All told, the rink and dome cost a total of $12.4 million, which includes site preparation, design fees, utilities and construction of access roads and retaining walls. The project cost also includes replacement of the existing icemaking system at East Arena, which accounted for $1.8 million of the tab. An accessory building for the dome, with restrooms and a parents’ lobby, cost $665,000.
The project got the OK last year from the Edina City Council, responding to a decadelong lobbying effort by parents and youth athletic associations. A study showed that Edina’s athletic fields were about twice as crowded as those in several neighboring suburbs. In hockey, Kattreh said, youth teams “are currently spending an inordinate amount of time traveling all over the metro area for ice time.”
The dome and rink will greatly expand access to Edina facilities for Edina teams. With the new rink, Braemar will be able to meet about 60 percent of the city’s demand for youth ice time, compared to about 40 percent now. Time will also be set aside for open skating and adult skating, Kattreh said.
The rink was designed to also accommodate sled hockey, an adapted game in which players propel themselves on sleds. The players’ bench areas have windows about 2 feet above ice level, allowing sled hockey participants to see the playing surface from the bench.
The domed field is intended to be primarily a practice facility for baseball and softball, lacrosse, football and soccer. The cover will be kept inflated from November through April, then taken down and stored during the warmer months. The FieldTurf surface is the same as the one at TCF Bank Stadium, where the Minnesota Vikings and the University of Minnesota play. A quarter-mile walking track circles the entire field area.

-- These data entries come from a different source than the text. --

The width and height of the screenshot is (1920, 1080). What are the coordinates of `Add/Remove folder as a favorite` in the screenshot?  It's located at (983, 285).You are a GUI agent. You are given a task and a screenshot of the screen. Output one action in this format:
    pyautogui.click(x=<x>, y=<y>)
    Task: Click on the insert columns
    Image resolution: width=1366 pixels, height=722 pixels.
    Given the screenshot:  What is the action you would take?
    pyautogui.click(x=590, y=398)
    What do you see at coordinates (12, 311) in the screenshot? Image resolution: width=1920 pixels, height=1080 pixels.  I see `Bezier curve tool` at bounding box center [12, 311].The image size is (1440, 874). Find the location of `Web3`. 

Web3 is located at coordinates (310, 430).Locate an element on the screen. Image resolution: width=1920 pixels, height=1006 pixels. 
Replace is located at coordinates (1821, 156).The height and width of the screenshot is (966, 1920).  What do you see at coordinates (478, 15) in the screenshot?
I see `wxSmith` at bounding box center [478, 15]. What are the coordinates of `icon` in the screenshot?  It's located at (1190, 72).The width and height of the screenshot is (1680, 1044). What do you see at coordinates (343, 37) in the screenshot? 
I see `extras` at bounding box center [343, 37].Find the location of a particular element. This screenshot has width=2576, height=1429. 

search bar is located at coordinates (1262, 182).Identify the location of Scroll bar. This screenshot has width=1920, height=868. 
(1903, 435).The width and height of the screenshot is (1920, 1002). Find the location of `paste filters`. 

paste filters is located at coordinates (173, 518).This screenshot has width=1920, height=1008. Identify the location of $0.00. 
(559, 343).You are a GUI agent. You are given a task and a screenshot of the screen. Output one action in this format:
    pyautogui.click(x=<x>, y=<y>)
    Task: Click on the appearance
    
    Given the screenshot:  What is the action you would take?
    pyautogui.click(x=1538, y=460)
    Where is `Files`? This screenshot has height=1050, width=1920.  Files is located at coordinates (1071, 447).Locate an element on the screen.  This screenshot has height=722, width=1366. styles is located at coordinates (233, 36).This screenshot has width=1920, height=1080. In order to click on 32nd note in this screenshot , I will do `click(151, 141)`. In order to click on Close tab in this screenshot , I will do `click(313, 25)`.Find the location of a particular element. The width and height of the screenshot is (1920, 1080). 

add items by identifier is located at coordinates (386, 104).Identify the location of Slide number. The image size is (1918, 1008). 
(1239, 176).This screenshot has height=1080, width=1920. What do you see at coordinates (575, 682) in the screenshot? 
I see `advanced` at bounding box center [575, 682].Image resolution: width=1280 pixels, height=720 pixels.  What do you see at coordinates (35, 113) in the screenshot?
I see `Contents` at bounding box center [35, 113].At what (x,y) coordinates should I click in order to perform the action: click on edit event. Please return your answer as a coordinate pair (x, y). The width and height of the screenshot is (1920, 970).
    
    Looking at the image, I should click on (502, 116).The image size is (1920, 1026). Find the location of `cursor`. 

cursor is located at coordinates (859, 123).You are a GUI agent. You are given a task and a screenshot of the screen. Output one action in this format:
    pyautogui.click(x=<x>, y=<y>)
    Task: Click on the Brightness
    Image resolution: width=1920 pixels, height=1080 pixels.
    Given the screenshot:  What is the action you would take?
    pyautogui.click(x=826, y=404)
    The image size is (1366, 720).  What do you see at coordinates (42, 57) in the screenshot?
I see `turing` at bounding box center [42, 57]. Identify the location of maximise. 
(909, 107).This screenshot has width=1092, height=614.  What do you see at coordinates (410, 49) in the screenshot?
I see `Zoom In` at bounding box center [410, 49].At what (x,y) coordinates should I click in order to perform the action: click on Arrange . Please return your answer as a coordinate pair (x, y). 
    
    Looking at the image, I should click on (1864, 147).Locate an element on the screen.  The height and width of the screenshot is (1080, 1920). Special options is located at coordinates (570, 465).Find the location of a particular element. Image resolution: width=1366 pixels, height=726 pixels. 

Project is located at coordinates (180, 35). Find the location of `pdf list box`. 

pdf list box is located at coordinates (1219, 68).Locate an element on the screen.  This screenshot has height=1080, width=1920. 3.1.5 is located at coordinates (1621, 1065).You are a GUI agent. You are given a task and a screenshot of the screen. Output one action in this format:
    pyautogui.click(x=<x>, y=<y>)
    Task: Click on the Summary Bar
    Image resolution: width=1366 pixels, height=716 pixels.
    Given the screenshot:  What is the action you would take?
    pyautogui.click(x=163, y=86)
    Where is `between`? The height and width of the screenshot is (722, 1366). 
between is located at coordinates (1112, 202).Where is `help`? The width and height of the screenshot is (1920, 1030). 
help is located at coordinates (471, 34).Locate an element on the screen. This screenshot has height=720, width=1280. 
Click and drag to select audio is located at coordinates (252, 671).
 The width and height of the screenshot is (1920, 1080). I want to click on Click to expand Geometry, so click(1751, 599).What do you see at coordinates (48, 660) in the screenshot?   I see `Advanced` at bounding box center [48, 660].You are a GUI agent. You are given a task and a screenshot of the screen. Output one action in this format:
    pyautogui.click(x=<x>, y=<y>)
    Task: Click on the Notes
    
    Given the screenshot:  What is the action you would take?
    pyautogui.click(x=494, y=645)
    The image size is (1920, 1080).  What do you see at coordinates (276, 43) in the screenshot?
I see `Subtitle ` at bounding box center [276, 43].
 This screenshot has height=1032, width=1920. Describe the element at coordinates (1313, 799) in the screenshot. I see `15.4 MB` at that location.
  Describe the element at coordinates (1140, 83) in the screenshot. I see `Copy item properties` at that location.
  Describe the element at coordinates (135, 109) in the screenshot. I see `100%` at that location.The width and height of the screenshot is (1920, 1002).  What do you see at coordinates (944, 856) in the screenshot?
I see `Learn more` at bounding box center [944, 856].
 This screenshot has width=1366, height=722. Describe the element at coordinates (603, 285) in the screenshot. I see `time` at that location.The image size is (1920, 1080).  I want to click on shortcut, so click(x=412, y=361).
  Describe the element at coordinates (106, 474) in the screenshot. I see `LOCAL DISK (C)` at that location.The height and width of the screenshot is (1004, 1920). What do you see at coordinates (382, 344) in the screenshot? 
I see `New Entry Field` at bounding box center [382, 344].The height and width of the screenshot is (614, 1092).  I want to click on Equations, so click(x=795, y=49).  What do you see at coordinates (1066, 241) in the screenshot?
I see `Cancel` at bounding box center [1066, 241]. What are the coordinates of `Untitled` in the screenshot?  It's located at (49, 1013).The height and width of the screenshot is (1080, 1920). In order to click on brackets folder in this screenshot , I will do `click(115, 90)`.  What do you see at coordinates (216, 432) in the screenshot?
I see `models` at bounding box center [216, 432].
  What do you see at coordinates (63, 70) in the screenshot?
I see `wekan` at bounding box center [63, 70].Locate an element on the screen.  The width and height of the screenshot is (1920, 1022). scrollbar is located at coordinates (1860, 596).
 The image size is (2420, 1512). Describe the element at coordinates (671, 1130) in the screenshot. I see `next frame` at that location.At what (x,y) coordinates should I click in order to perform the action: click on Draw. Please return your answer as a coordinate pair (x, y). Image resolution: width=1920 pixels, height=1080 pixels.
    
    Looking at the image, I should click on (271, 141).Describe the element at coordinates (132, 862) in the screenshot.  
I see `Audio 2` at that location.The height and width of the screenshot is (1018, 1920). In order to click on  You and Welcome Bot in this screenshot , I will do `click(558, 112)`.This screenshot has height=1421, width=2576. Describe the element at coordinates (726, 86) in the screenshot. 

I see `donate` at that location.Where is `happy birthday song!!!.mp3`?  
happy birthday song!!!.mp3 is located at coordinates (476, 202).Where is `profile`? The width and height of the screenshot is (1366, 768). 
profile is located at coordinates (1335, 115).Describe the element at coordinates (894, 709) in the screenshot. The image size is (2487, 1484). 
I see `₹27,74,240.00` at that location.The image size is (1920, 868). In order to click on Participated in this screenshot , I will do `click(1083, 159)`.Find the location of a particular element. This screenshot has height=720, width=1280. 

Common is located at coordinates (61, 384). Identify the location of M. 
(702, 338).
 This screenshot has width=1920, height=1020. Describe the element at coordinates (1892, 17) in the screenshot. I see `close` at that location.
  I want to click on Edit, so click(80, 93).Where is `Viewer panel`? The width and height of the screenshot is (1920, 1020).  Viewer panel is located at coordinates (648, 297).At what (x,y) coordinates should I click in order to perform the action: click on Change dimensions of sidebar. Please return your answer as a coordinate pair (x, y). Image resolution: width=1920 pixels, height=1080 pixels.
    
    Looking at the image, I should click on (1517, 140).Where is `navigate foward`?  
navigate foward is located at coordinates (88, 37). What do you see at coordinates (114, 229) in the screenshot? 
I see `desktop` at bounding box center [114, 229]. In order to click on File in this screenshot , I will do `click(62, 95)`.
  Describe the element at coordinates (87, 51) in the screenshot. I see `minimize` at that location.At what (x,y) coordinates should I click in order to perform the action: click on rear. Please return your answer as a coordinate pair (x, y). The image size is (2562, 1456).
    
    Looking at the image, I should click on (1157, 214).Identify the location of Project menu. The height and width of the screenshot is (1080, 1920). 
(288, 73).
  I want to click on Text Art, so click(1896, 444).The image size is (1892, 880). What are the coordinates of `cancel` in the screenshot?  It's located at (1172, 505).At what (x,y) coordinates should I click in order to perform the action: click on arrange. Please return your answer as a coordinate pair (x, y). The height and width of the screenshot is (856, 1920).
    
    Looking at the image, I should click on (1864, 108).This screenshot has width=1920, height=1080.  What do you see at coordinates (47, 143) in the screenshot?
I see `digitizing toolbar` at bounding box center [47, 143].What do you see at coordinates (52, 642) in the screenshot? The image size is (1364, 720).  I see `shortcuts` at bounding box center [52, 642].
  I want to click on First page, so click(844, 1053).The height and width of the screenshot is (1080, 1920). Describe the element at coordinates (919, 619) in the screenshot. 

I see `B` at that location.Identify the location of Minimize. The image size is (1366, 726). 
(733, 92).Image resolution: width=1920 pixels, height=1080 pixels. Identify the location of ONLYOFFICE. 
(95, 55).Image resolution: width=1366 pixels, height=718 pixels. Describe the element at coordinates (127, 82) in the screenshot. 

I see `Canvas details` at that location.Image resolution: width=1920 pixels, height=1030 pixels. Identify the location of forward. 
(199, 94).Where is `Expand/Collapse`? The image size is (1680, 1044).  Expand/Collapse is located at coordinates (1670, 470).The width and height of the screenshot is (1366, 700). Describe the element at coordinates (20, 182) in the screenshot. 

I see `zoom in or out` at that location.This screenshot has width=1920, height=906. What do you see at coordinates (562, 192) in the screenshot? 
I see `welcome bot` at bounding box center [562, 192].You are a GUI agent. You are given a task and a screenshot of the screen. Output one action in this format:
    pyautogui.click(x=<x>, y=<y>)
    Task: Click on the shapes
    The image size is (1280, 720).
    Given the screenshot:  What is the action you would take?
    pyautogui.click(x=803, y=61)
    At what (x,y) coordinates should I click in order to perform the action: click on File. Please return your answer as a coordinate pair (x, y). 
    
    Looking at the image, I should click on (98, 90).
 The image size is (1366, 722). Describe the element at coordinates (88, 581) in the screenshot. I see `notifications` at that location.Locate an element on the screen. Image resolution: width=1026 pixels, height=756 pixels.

The dome’s fabric came from Yeadon Fabric Domes in Minneapolis. Owner Steve Flanagan got his start in the business when he helped his dad build the Braemar Golf Dome in 1981. Minnesota’s largest inflated sports dome — about 110,000 square feet — is at the West St. Paul Regional Athletics Center.
Kattreh said the Braemar dome is already nearly completely scheduled for the rest of the winter. The major youth athletic associations in the area committed to booking a set number of hours for the next 20 years, helping to ensure the project’s financial viability.
“We’ve had great support from the community,” Kattreh said. “It’s really been a great collaboration.”